━━━━━ Records for this task ━━━━━

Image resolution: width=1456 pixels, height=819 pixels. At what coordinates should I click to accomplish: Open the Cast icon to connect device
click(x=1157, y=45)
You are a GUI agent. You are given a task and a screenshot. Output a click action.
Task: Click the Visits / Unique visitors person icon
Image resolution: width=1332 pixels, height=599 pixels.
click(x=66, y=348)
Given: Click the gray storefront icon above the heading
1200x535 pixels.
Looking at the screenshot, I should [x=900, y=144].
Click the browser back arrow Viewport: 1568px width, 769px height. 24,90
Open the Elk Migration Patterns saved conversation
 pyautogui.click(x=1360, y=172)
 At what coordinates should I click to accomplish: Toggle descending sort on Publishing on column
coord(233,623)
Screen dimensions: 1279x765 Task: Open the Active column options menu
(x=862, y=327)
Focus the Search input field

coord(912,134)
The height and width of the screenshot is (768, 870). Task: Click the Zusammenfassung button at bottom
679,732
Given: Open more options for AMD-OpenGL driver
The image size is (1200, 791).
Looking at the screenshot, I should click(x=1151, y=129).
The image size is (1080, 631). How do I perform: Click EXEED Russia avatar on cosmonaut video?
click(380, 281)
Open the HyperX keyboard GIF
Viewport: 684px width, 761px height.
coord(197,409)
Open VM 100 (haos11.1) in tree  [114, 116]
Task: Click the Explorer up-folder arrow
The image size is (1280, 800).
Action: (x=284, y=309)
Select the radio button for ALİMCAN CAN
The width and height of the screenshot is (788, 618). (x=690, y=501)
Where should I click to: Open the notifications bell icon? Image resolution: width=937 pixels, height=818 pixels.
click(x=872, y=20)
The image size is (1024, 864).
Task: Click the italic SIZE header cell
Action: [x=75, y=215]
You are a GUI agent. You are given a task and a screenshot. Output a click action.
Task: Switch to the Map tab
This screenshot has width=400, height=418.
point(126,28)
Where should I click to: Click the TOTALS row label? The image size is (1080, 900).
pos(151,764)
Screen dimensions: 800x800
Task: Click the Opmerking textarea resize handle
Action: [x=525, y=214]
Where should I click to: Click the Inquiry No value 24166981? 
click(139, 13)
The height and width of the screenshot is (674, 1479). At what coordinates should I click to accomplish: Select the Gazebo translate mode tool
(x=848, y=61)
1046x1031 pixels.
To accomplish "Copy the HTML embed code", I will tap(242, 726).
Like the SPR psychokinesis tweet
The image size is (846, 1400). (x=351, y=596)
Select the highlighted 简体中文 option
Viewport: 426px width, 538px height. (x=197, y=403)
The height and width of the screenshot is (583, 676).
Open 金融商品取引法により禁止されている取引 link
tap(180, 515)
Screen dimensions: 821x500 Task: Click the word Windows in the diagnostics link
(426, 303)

━━━━━

**Aim of the task**
Search the data for the string "arrow" and copy each line where it appears.

**Response area**
Click the browser back arrow Viewport: 1568px width, 769px height. 24,90
Task: Click the Explorer up-folder arrow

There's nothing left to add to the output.